[Collected data]
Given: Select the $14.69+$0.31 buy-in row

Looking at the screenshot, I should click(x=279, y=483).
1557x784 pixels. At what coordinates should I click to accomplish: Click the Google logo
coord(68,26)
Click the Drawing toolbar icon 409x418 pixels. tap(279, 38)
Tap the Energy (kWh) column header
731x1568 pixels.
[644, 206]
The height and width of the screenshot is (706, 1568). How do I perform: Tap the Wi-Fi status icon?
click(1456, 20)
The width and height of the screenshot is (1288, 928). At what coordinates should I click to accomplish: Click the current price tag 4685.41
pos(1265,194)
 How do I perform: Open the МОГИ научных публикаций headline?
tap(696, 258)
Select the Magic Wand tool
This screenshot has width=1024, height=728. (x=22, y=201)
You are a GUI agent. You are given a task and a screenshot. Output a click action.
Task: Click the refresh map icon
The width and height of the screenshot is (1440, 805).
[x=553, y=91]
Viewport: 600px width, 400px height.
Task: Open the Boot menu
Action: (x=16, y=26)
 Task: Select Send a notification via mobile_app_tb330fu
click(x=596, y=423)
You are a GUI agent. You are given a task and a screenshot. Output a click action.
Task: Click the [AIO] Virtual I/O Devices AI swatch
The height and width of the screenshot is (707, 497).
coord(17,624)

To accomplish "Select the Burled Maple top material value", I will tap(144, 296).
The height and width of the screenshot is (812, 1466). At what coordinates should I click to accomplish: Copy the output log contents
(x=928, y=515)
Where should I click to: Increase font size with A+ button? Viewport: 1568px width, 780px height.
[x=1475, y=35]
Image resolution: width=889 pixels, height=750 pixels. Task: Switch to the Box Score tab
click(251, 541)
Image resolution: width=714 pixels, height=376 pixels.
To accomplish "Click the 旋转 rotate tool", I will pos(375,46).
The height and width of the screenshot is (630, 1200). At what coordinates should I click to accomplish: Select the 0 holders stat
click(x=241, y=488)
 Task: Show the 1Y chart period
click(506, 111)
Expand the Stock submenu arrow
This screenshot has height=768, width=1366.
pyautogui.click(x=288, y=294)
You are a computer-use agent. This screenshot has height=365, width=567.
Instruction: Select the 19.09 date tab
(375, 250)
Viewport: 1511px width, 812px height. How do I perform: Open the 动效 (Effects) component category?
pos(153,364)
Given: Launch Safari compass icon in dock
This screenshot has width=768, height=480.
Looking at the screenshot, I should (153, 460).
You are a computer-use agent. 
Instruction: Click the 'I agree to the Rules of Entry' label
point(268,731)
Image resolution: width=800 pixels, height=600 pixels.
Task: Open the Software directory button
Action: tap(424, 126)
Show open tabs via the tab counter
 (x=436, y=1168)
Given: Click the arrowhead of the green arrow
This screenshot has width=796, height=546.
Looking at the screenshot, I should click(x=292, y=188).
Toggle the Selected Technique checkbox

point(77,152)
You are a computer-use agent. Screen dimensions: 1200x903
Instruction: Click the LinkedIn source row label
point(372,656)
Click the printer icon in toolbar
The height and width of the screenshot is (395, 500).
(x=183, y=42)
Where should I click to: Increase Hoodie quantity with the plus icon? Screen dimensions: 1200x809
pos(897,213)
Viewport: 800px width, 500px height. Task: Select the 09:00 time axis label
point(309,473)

▸ **The task**:
Each entry above is to be copied out exactly as written.

▸ **Response area**:
Given: Select the $14.69+$0.31 buy-in row

Looking at the screenshot, I should click(x=279, y=483).
1557x784 pixels. At what coordinates should I click to accomplish: Click the Google logo
coord(68,26)
Click the Drawing toolbar icon 409x418 pixels. tap(279, 38)
Tap the Energy (kWh) column header
731x1568 pixels.
[644, 206]
The height and width of the screenshot is (706, 1568). How do I perform: Tap the Wi-Fi status icon?
click(1456, 20)
The width and height of the screenshot is (1288, 928). At what coordinates should I click to accomplish: Click the current price tag 4685.41
pos(1265,194)
 How do I perform: Open the МОГИ научных публикаций headline?
tap(696, 258)
Select the Magic Wand tool
This screenshot has width=1024, height=728. (x=22, y=201)
You are a GUI agent. You are given a task and a screenshot. Output a click action.
Task: Click the refresh map icon
The width and height of the screenshot is (1440, 805).
[x=553, y=91]
Viewport: 600px width, 400px height.
Task: Open the Boot menu
Action: (x=16, y=26)
 Task: Select Send a notification via mobile_app_tb330fu
click(x=596, y=423)
You are a GUI agent. You are given a task and a screenshot. Output a click action.
Task: Click the [AIO] Virtual I/O Devices AI swatch
The height and width of the screenshot is (707, 497).
coord(17,624)

To accomplish "Select the Burled Maple top material value", I will tap(144, 296).
The height and width of the screenshot is (812, 1466). At what coordinates should I click to accomplish: Copy the output log contents
(x=928, y=515)
Where should I click to: Increase font size with A+ button? Viewport: 1568px width, 780px height.
[x=1475, y=35]
Image resolution: width=889 pixels, height=750 pixels. Task: Switch to the Box Score tab
click(251, 541)
Image resolution: width=714 pixels, height=376 pixels.
To accomplish "Click the 旋转 rotate tool", I will pos(375,46).
The height and width of the screenshot is (630, 1200). At what coordinates should I click to accomplish: Select the 0 holders stat
click(x=241, y=488)
 Task: Show the 1Y chart period
click(506, 111)
Expand the Stock submenu arrow
This screenshot has height=768, width=1366.
pyautogui.click(x=288, y=294)
You are a computer-use agent. This screenshot has height=365, width=567.
Instruction: Select the 19.09 date tab
(375, 250)
Viewport: 1511px width, 812px height. How do I perform: Open the 动效 (Effects) component category?
pos(153,364)
Given: Launch Safari compass icon in dock
This screenshot has width=768, height=480.
Looking at the screenshot, I should (153, 460).
You are a computer-use agent. 
Instruction: Click the 'I agree to the Rules of Entry' label
point(268,731)
Image resolution: width=800 pixels, height=600 pixels.
Task: Open the Software directory button
Action: tap(424, 126)
Show open tabs via the tab counter
 (x=436, y=1168)
Given: Click the arrowhead of the green arrow
This screenshot has width=796, height=546.
Looking at the screenshot, I should click(x=292, y=188).
Toggle the Selected Technique checkbox

point(77,152)
You are a computer-use agent. Screen dimensions: 1200x903
Instruction: Click the LinkedIn source row label
point(372,656)
Click the printer icon in toolbar
The height and width of the screenshot is (395, 500).
(x=183, y=42)
Where should I click to: Increase Hoodie quantity with the plus icon? Screen dimensions: 1200x809
pos(897,213)
Viewport: 800px width, 500px height. Task: Select the 09:00 time axis label
point(309,473)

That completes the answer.